SOURCE MATERIAL:
"""
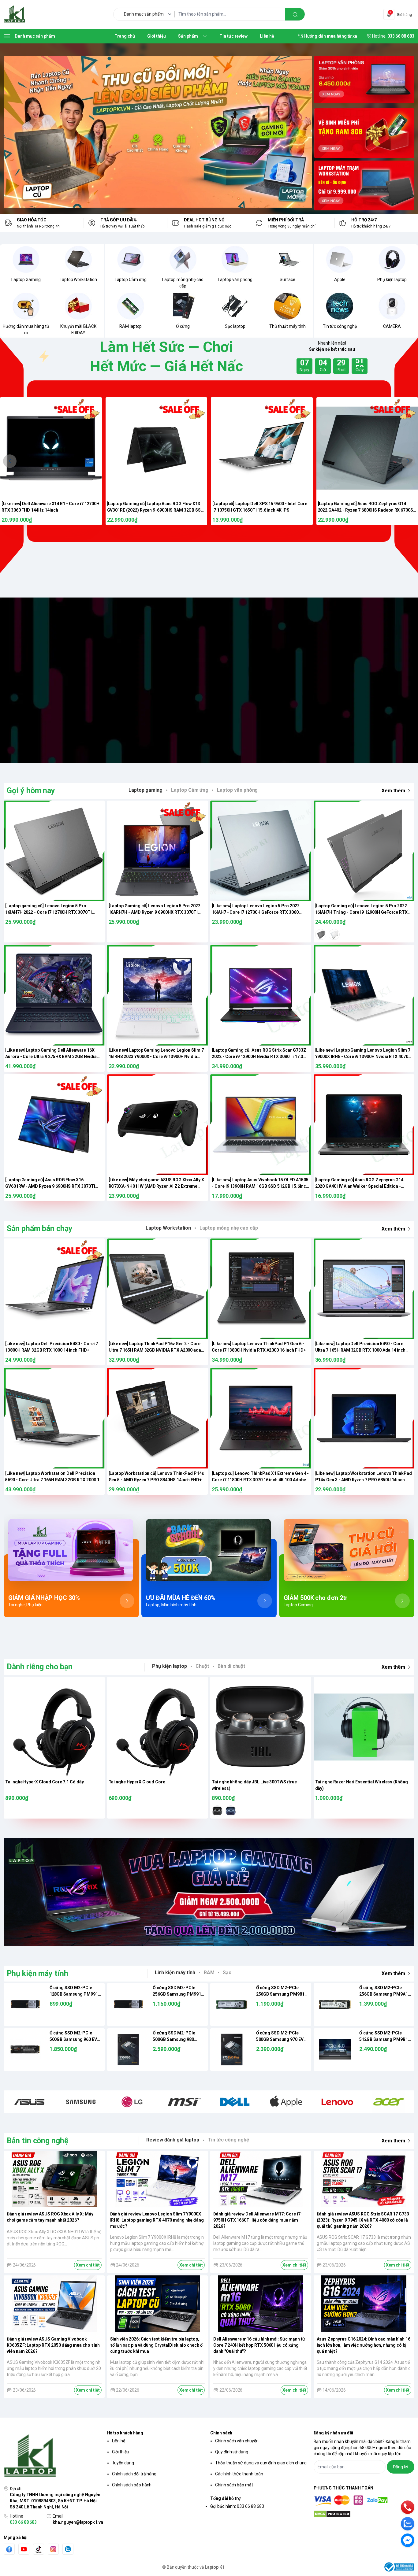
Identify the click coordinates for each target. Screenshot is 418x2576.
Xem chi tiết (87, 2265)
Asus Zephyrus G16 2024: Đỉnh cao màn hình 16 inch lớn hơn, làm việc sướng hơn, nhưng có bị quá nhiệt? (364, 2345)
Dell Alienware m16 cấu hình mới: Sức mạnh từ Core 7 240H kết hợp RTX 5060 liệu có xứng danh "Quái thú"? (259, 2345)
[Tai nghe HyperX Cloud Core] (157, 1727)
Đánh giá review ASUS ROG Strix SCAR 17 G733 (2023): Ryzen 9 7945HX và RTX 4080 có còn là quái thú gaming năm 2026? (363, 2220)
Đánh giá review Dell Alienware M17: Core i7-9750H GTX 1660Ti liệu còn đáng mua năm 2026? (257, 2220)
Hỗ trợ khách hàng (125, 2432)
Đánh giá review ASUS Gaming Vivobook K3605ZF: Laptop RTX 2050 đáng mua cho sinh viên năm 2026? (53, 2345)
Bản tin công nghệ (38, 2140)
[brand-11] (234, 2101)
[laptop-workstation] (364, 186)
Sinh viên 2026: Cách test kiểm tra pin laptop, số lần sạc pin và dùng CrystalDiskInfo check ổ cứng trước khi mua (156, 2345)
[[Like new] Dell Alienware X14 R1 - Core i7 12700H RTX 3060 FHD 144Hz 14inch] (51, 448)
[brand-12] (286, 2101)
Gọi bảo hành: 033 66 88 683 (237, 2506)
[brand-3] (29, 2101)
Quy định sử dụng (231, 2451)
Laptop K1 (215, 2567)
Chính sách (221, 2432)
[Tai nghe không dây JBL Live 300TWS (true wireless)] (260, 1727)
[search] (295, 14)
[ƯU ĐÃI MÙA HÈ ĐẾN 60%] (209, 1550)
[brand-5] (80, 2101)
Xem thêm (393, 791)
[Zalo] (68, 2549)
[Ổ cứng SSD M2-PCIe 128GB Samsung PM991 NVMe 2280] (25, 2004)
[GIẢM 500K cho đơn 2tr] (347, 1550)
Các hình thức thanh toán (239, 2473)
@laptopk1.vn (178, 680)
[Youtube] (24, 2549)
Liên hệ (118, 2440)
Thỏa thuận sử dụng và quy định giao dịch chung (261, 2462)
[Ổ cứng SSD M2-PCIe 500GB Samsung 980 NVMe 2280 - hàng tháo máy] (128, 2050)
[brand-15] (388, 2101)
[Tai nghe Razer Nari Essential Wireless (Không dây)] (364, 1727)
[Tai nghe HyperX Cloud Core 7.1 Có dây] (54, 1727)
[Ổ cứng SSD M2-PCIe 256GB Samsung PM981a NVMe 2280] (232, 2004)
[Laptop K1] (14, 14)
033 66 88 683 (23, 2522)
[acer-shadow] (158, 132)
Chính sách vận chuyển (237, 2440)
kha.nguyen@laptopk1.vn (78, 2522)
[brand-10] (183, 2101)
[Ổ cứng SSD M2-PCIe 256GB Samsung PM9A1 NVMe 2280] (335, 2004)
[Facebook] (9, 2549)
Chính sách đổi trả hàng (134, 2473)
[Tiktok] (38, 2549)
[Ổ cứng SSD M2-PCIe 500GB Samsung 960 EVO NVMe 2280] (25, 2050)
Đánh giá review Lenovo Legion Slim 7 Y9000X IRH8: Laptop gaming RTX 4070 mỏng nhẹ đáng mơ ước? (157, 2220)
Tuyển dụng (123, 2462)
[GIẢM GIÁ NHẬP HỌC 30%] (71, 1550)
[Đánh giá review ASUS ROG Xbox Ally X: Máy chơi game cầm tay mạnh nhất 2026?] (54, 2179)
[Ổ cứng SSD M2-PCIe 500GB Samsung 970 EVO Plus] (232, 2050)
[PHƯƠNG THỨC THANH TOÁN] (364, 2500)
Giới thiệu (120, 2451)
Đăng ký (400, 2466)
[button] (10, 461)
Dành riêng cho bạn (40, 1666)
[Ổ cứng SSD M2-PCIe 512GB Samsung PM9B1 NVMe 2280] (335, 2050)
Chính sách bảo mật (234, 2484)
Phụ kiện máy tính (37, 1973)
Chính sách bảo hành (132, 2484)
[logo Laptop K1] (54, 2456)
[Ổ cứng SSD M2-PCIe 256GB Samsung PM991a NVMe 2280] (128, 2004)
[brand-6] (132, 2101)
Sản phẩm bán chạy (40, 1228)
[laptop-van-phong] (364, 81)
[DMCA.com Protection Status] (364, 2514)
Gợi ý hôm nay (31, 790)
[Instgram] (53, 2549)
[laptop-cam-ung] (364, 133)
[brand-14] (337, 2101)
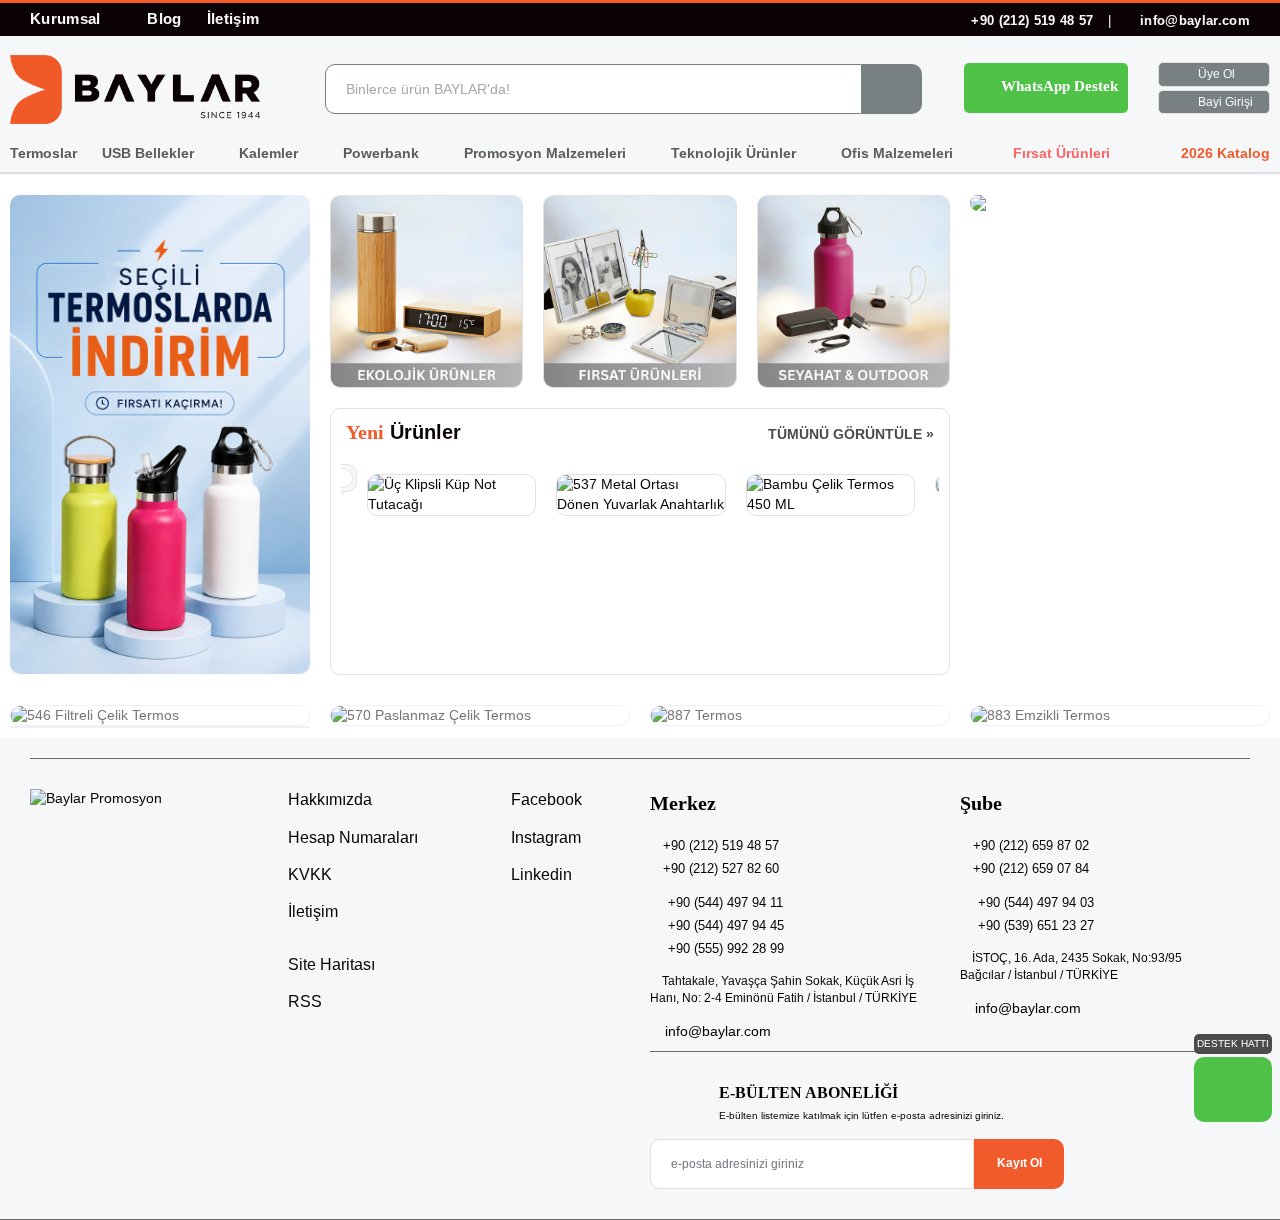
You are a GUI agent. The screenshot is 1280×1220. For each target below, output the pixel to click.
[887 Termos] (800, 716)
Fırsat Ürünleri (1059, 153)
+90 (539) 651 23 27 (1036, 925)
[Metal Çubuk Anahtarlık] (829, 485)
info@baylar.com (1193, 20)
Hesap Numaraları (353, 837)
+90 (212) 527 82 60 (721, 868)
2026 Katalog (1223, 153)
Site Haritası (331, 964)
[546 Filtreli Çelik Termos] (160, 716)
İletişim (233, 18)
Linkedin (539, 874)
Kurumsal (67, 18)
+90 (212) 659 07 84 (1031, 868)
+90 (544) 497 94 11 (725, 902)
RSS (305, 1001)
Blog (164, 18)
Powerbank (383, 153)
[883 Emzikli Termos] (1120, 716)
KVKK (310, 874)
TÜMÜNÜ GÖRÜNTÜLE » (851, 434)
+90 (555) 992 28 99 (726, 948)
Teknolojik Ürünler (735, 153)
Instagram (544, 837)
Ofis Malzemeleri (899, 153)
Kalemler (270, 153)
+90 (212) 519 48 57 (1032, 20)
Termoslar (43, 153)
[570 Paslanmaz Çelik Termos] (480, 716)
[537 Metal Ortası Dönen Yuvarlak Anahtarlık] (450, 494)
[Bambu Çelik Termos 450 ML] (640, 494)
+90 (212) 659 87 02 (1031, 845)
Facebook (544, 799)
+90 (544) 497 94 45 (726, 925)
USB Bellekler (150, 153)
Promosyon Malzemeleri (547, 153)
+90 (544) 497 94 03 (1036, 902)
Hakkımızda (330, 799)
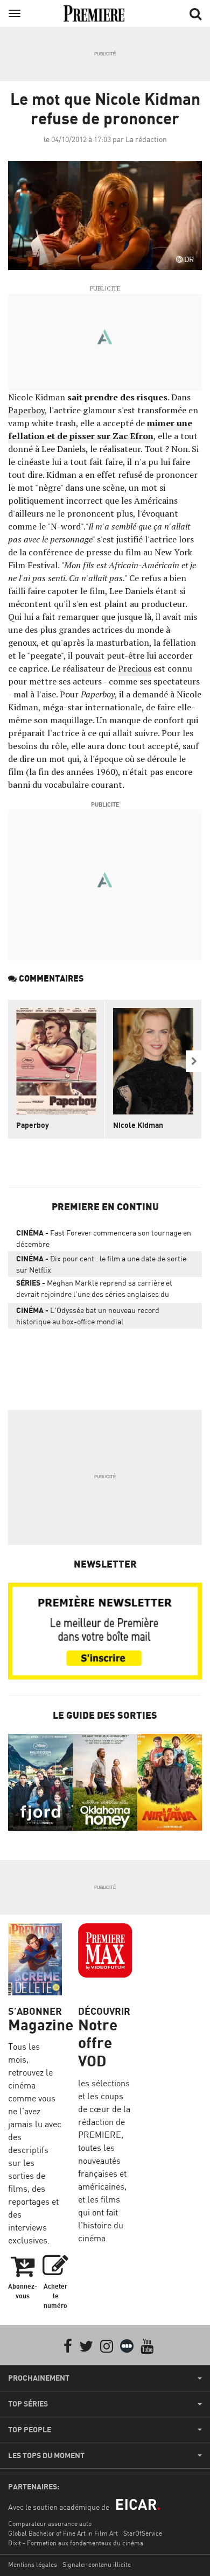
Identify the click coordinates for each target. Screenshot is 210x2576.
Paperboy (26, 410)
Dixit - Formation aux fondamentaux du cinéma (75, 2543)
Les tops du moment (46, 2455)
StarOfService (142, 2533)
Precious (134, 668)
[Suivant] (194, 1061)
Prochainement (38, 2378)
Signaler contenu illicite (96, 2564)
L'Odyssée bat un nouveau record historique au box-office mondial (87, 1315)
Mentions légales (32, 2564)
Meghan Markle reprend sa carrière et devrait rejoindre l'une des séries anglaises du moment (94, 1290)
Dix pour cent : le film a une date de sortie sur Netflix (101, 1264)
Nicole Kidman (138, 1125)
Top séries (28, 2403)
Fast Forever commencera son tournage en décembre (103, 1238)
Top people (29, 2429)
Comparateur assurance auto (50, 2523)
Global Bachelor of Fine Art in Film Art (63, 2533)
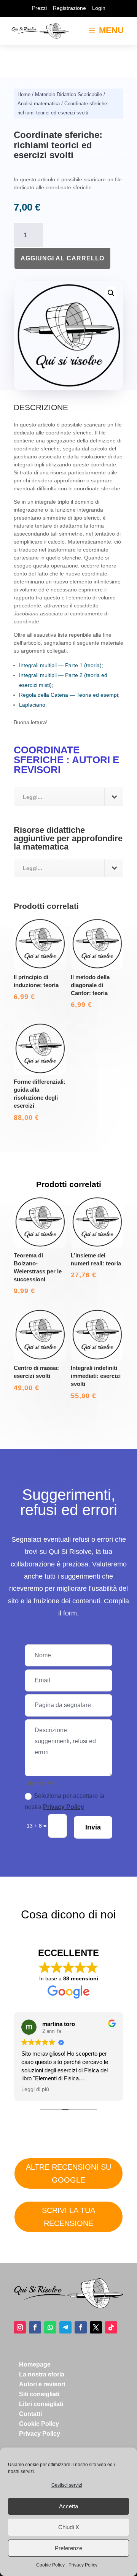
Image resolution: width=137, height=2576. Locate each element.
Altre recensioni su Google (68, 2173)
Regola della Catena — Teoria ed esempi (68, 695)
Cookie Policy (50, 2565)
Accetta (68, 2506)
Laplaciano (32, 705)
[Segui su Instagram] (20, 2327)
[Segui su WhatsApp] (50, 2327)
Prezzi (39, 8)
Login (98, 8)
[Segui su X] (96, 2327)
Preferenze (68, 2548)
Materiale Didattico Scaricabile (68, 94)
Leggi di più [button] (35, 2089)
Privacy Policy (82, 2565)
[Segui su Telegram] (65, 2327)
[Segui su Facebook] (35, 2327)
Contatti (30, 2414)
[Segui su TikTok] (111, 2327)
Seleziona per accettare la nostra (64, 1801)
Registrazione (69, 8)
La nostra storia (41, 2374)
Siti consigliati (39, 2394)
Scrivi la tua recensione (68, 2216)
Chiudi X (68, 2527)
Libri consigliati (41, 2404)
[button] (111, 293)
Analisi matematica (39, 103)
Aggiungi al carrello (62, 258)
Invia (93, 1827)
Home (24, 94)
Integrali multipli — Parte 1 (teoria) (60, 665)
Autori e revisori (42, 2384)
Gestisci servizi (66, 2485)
"""
WHAT THE TASK REQUIRES:
Exactly as written above, retype the lines starting at the one holding "[brand-5] (80, 2101)" and ending at the one holding "Kurumsal (67, 18)", both included, but not the pictures.

PROBLEM SOLUTION:
[brand-5] (80, 2101)
Xem thêm (393, 791)
[Zalo] (68, 2549)
[Ổ cứng SSD M2-PCIe 128GB Samsung PM991 NVMe 2280] (25, 2004)
[GIẢM 500K cho đơn 2tr] (347, 1550)
Các hình thức thanh toán (239, 2473)
@laptopk1.vn (178, 680)
[Youtube] (24, 2549)
Liên hệ (118, 2440)
Thỏa thuận sử dụng và quy định giao dịch chung (261, 2462)
[Ổ cứng SSD M2-PCIe 500GB Samsung 980 NVMe 2280 - hàng tháo máy] (128, 2050)
[brand-15] (388, 2101)
[Tai nghe Razer Nari Essential Wireless (Không dây)] (364, 1727)
[Tai nghe HyperX Cloud Core 7.1 Có dây] (54, 1727)
[Ổ cứng SSD M2-PCIe 256GB Samsung PM981a NVMe 2280] (232, 2004)
[Laptop K1] (14, 14)
033 66 88 683 (23, 2522)
[acer-shadow] (158, 132)
Chính sách vận chuyển (237, 2440)
kha.nguyen@laptopk1.vn (78, 2522)
[brand-10] (183, 2101)
[Ổ cứng SSD M2-PCIe 256GB Samsung PM9A1 NVMe 2280] (335, 2004)
[Facebook] (9, 2549)
Chính sách đổi trả hàng (134, 2473)
[Tiktok] (38, 2549)
[Ổ cứng SSD M2-PCIe 500GB Samsung 960 EVO NVMe 2280] (25, 2050)
Đánh giá review Lenovo Legion Slim 7 Y9000X IRH8: Laptop gaming RTX 4070 mỏng nhẹ đáng mơ ước? (157, 2220)
Tuyển dụng (123, 2462)
[GIẢM GIÁ NHẬP HỌC 30%] (71, 1550)
[Đánh giá review ASUS ROG Xbox Ally X: Máy chơi game cầm tay mạnh nhất 2026?] (54, 2179)
[Ổ cứng SSD M2-PCIe 500GB Samsung 970 EVO Plus] (232, 2050)
[PHƯƠNG THỨC THANH TOÁN] (364, 2500)
Giới thiệu (120, 2451)
Đăng ký (400, 2466)
[button] (10, 461)
Dành riêng cho bạn (40, 1666)
[Ổ cứng SSD M2-PCIe 512GB Samsung PM9B1 NVMe 2280] (335, 2050)
Chính sách bảo mật (234, 2484)
Phụ kiện máy tính (37, 1973)
Chính sách bảo hành (132, 2484)
[logo Laptop K1] (54, 2456)
[Ổ cứng SSD M2-PCIe 256GB Samsung PM991a NVMe 2280] (128, 2004)
[brand-6] (132, 2101)
Sản phẩm bán chạy (40, 1228)
[laptop-van-phong] (364, 81)
[DMCA.com Protection Status] (364, 2514)
Gợi ý hôm nay (31, 790)
[Instgram] (53, 2549)
[laptop-cam-ung] (364, 133)
[brand-14] (337, 2101)
You are a GUI agent. The screenshot is 1280×1220. For each target below, output the pixel to click.
[887 Termos] (800, 716)
Fırsat Ürünleri (1059, 153)
+90 (539) 651 23 27 (1036, 925)
[Metal Çubuk Anahtarlık] (829, 485)
info@baylar.com (1193, 20)
Hesap Numaraları (353, 837)
+90 (212) 527 82 60 (721, 868)
2026 Katalog (1223, 153)
Site Haritası (331, 964)
[546 Filtreli Çelik Termos] (160, 716)
İletişim (233, 18)
Linkedin (539, 874)
Kurumsal (67, 18)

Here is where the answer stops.